Série de consignes.
1/ Traduisez en anglais cette phrase du texte sur Wilhelm Furtwängler : « Admiré du Führer, il est resté en Allemagne pendant le nazisme. »
2/ Reprenez le texte sur Wilhelm Furtwängler à la suite de sa dernière phrase.

═════ Passage fourni ═════

Wilhelm Furtwängler dirigeant l’Orchestre philharmonique de Berlin, au Titania-Palast, à Berlin-Steglitz vers 1950. akg-images
Un coffret de 55 CD dédié à l’un des plus importants chefs d’orchestre de l’histoire du classique permet de comprendre qu’il était autant un créateur qu’un interprète.
Le coffret de 55 CD que Warner Classics consacre à l’art du chef Wilhelm Furtwängler (1886-1954) est un événement capital. Furtwängler incarna la quintessence du chef d’orchestre visionnaire, et la fascination qu’il exerce est à la mesure de la détestation dont il peut être l’objet: on est pour ou contre, jamais au milieu. Après des débuts pour le moins laborieux, ce fils d’un archéologue découvreur du site d’Égine, en Grèce, devient en 1922 la personnalité musicale la plus influente de l’aire germanophone, en succédant à Arthur Nikisch, son modèle, dans ses fonctions de directeur musical du Philharmonique de Berlin et du Gewandhaus de Leipzig. Incarnant la rivalité entre Berlin et Vienne, il ajoute en 1927 la direction des concerts du Philharmonique de Vienne, mais refusera la direction de l’Opéra de Vienne, incompatible avec ses obligations berlinoises: blessure pour les Viennois avec lesquels il gardera cependant un lien ininterrompu.
Cet idéaliste du XIXe siècle se trompe sur l’avenir de Hitler, déclarant six mois avant son accession au pouvoir: «Jamais ce camelot à la parole chuintante ne jouera un rôle quelconque dans la politique allemande.» Admiré du Führer, il est resté en Allemagne pendant le nazisme. On sait que, au début, il fit son possible pour éviter les lois antisémites au Philharmonique de Berlin et joua les musiques interdites. Goebbels se méfiait de lui, Himmler le mit sous surveillance, Goering propulsa le jeune Karajan pour le concurrencer. Mais son attitude resta ambivalente, et lors de la procédure de dénazification, le général McClure (incarné par Claude Brasseur dans la pièce où Michel Bouquet était Furtwängler) lui reprocha d’avoir donné une «aura de respectabilité au régime».

═════ Données fournies ═════

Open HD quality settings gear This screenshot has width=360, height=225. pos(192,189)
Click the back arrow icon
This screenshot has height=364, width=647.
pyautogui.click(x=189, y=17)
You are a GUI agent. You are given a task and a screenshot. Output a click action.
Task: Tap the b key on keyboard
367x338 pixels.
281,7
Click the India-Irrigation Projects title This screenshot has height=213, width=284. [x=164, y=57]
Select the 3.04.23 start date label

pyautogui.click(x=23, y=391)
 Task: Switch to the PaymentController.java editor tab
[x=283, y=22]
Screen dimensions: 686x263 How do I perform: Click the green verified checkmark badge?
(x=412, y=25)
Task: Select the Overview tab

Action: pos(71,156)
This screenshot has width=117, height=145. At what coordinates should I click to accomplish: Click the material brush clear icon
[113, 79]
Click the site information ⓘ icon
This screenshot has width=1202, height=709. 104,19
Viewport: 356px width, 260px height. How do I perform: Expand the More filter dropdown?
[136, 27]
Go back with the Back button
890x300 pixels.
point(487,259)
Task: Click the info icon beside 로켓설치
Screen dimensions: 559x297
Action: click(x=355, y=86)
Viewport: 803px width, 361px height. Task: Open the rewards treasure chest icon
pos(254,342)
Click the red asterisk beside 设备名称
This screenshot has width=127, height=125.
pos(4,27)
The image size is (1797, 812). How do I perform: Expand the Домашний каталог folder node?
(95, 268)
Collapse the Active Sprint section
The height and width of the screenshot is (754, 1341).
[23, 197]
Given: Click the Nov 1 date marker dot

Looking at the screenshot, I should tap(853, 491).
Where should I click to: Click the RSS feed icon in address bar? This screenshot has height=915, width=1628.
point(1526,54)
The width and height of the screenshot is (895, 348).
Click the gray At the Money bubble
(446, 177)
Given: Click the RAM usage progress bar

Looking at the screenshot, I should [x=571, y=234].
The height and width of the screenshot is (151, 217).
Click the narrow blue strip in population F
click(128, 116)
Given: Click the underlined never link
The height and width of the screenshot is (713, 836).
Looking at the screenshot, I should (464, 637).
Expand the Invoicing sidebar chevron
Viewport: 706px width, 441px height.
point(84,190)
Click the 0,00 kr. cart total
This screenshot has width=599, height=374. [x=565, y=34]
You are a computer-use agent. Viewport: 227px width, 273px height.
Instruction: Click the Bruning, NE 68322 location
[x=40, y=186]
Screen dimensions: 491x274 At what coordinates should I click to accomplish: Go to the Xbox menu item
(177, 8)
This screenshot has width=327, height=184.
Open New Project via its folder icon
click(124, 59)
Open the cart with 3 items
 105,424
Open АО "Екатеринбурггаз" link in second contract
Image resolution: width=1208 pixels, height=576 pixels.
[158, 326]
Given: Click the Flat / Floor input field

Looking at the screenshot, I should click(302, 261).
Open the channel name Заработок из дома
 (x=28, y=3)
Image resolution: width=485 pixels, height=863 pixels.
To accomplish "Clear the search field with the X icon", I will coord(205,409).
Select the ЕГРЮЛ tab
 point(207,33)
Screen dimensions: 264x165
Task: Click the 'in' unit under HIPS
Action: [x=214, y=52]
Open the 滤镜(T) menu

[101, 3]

═════

Réponses fournies.
1/ Admired by the Führer, he remained in Germany during the Nazi era.

2/
À l’écrivain Thomas Mann, exilé aux États-Unis, qui se demande comment Furtwängler peut diriger Fidelio dans l’Allemagne de Himmler sans avoir envie de se prendre la tête entre les mains, il réplique: «Thomas Mann croit-il vraiment que dans l’Allemagne de Himmler on ne devait pas jouer Beethoven? Ne peut-il réaliser que les gens n’ont jamais eu autant besoin d’entendre Beethoven et son message de liberté et d’amour humain?» Le drame, c’est qu’ils ont raison tous les deux. En enregistrant avec lui en 1947, Yehudi Menuhin le blanchit avec beaucoup de noblesse.
Son approche de la musique était liée à une vision philosophique de l’art. La musique relevait pour lui d’une expérience vécue, irrationnelle. Il considérait l’œuvre comme un organisme vivant doté de sa croissance et de ses transformations, semblable à la métamorphose des plantes. D’où sa conception souple du tempo, jamais métronomique, tout en transitions. C’est pourquoi on l’a toujours opposé à l’autre pôle que représentait Arturo Toscanini, avec sa recherche de clarté, d’exactitude, de symétrie.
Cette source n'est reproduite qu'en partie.